Having no direct experience with your webtool, I would be remiss to comment on usage and technical issues.
However, I can comment on personal experiences related to our shared concerns about inadvertently supporting terrorism. Although this reads unfair, when I come across surnames in Edgar filings which suggest nationality origin of a region known for supporting or producing terrorists and terrorist activities, I become very concerned. My personal attitude extends beyond our officially listed state sponsors of terrorism. I share this to reflect this fear of the many around our world. This fear of terrorism is now deeply ingrained within our daily thinking.
Within our stock trading community, this fear is well known and discussed.

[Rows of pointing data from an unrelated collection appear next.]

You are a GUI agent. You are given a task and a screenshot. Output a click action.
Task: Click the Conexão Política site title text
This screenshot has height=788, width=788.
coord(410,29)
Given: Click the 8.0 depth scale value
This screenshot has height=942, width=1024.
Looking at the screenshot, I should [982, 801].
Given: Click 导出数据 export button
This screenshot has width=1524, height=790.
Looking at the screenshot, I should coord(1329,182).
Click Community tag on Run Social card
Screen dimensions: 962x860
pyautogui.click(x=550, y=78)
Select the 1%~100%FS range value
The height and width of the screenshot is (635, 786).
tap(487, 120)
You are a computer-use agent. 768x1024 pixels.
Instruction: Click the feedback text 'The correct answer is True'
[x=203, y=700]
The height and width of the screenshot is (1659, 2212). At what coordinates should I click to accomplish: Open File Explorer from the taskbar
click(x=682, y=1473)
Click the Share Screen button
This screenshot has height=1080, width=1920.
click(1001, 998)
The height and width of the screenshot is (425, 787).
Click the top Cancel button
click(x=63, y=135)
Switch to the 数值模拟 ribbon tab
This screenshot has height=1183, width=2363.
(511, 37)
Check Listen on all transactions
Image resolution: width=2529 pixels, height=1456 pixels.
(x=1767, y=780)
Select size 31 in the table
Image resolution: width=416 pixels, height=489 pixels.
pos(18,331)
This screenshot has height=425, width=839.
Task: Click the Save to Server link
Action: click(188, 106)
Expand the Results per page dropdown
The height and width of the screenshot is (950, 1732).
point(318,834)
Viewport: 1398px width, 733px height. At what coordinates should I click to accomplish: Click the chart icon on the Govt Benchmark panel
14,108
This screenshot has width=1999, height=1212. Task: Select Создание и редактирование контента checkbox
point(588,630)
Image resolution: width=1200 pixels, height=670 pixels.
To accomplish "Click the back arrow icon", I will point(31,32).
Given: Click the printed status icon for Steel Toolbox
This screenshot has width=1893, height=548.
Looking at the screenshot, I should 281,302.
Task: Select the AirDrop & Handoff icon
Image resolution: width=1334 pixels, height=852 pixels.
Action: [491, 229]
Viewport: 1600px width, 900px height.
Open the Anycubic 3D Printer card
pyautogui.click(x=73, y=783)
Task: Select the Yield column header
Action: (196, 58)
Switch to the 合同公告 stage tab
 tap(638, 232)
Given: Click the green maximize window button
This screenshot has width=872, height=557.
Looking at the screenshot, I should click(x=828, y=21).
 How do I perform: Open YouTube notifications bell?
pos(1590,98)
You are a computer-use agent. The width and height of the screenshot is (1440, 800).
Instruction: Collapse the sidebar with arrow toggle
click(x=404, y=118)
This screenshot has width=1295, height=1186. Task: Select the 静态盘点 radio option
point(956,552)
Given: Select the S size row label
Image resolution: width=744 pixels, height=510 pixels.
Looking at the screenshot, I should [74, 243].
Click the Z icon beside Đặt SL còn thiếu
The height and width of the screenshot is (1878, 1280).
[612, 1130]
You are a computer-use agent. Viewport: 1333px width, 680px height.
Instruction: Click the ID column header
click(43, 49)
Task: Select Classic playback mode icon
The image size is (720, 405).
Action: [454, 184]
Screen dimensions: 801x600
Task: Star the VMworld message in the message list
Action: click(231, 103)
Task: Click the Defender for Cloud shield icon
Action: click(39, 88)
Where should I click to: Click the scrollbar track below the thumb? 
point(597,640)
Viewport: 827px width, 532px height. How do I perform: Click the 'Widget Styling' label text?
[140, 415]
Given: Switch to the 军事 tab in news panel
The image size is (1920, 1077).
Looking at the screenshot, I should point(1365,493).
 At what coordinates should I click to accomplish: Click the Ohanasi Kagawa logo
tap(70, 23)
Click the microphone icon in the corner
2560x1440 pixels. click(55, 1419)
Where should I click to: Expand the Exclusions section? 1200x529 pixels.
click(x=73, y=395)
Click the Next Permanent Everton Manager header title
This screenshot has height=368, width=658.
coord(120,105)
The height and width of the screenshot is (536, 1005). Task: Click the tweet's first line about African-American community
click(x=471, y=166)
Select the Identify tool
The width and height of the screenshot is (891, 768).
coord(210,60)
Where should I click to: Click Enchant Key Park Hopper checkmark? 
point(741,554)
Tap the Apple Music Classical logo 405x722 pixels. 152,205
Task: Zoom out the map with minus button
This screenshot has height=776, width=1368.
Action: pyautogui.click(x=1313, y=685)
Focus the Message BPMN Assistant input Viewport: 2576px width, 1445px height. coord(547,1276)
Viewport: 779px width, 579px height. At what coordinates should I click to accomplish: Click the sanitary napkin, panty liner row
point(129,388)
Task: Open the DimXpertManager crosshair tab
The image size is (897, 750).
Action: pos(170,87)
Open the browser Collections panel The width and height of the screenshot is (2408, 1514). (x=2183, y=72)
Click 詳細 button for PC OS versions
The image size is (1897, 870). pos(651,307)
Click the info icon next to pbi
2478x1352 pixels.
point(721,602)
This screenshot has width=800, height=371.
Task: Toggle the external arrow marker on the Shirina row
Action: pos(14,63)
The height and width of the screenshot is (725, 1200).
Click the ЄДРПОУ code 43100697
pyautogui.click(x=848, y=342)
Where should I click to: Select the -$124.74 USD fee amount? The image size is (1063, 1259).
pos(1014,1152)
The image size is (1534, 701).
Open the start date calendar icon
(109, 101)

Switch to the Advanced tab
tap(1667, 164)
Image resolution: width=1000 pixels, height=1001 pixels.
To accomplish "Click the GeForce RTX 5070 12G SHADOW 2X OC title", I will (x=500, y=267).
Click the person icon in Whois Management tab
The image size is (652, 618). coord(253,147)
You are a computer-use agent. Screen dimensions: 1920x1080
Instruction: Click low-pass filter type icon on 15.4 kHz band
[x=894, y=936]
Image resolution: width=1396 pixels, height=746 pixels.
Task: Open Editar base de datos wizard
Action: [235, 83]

All of us are aware terrorists are involved in our stock markets to raise funds for terrorism, just as all of us are aware terrorists are becoming more sophisticated and more savvy about securing money, secretly.
Although we are fearful, we cannot expect the SEC to require more nor investigate beyond disclosures by filing companies. Any activities beyond a requirement of disclosure is best left to our intelligence community and our justice system.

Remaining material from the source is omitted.